Alyn Smith was excellent in the European Parliament yesterday. He was doing exactly what the SNP need to be doing – building sympathy in the European institutions for continuing Scottish membership of the EU.
The European Union is an institution which is based on treaties which have legal force. There is nothing whatsoever in any of those treaties, and nothing in any existing arrangement with any state, that makes it possible for part of a state, even a federal state, to be inside the EU, when the state itself is outside.
There is absolutely no way that Scotland can be inside both the UK and EU, if the UK is outside the EU. This question has been visited before by the EU in detail, in relation to Cyprus in particular . I understand that Nicola Sturgeon may feel a need to show that she explored all possibilities. But there is a serious danger of confusing the issue by asking for impossible things that will just exasperate people and lose sympathy.
It is very possible indeed to work out modalities for independent Scotland to join as an EU member at precisely the same moment the UK leaves. Indeed, the creation of a new doctrine of right to retain EU citizenship that makes it possible for recognised EU “regions”, of which Scotland is one, to achieve statehood and continue membership, only if the member state is leaving the EU, could alleviate potential Spanish opposition.
Such a solution can politically be stitched together. The reaction to Alyn Smith’s speech demonstrates that. Absolutely crucially – and I cannot emphasise the importance of this enough – no treaty changes would be required for Scotland as a newly independent state to continue membership. But any kind of special status for Scotland when it is not a state, would require treaty changes which we are just not going to get.
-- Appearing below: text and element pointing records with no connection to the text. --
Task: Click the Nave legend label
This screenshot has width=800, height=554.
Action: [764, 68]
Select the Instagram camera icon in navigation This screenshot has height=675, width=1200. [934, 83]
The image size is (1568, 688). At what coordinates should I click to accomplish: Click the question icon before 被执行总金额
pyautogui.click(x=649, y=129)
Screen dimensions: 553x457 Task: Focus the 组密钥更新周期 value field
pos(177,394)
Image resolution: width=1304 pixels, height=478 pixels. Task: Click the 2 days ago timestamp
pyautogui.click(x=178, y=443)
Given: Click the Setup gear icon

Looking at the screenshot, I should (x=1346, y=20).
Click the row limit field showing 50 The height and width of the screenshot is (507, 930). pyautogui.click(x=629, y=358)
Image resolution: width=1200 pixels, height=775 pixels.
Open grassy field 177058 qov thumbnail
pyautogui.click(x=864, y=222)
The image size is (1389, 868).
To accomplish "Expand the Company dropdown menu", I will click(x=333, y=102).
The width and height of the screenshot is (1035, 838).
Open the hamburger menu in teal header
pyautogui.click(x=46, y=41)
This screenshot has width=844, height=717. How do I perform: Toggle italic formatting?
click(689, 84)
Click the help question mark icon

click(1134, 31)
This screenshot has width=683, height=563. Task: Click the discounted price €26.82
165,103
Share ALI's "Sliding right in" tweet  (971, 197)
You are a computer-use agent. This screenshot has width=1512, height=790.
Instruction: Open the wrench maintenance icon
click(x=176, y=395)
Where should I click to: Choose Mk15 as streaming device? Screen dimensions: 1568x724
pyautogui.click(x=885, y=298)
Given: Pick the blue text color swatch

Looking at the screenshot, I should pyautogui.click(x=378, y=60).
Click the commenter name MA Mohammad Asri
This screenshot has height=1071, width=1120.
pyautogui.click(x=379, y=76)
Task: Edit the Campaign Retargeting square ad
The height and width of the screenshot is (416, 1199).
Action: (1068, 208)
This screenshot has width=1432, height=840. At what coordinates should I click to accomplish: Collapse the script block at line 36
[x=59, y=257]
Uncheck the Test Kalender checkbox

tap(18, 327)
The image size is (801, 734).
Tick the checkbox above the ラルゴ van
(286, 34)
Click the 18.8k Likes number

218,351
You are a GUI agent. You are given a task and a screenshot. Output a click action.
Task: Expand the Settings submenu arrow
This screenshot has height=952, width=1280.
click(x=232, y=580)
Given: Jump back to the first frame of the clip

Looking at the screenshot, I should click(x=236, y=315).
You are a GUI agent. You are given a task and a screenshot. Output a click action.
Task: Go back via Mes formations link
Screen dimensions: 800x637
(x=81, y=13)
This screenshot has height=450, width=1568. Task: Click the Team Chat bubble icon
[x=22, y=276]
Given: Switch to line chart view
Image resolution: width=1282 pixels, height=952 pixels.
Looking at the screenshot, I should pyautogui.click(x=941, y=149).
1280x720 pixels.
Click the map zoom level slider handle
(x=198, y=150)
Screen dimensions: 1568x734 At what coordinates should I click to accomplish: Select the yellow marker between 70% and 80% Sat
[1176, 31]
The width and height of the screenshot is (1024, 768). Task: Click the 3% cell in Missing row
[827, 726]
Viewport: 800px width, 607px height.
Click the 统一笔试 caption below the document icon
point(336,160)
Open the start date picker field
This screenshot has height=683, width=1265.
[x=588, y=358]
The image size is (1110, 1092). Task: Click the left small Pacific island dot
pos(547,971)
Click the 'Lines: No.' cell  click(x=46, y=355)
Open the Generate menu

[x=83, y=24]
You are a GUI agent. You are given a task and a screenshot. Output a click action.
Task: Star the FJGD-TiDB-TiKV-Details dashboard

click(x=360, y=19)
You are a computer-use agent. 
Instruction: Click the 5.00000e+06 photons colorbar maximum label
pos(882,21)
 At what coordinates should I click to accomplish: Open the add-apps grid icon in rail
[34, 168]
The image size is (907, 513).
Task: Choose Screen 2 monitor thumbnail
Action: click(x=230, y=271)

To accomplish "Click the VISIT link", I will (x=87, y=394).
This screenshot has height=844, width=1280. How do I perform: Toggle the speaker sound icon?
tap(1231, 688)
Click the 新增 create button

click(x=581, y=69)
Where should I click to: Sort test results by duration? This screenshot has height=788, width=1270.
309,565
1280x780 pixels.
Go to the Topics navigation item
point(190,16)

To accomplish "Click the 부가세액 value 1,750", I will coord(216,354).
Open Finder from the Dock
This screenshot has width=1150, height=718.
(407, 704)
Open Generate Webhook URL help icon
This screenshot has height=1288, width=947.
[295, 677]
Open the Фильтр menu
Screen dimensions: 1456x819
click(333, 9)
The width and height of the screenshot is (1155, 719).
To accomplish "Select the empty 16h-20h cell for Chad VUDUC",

I spent four years of mu life as First Secretary (Political and Economic) in the British Embassy in Warsaw working specifically on Poland’s EU accession. I not only know this stuff backwards, I know a lot of key contacts. Alyn Smith shows that the SNP MEPs know what they are doing and are highly capable. I am consumed by desire to find a way to help my country at this crucial time. Having thought I had achieved some kind of acceptance that in the UK whistleblowers are forever excluded from public life, I today find it hurting more than ever.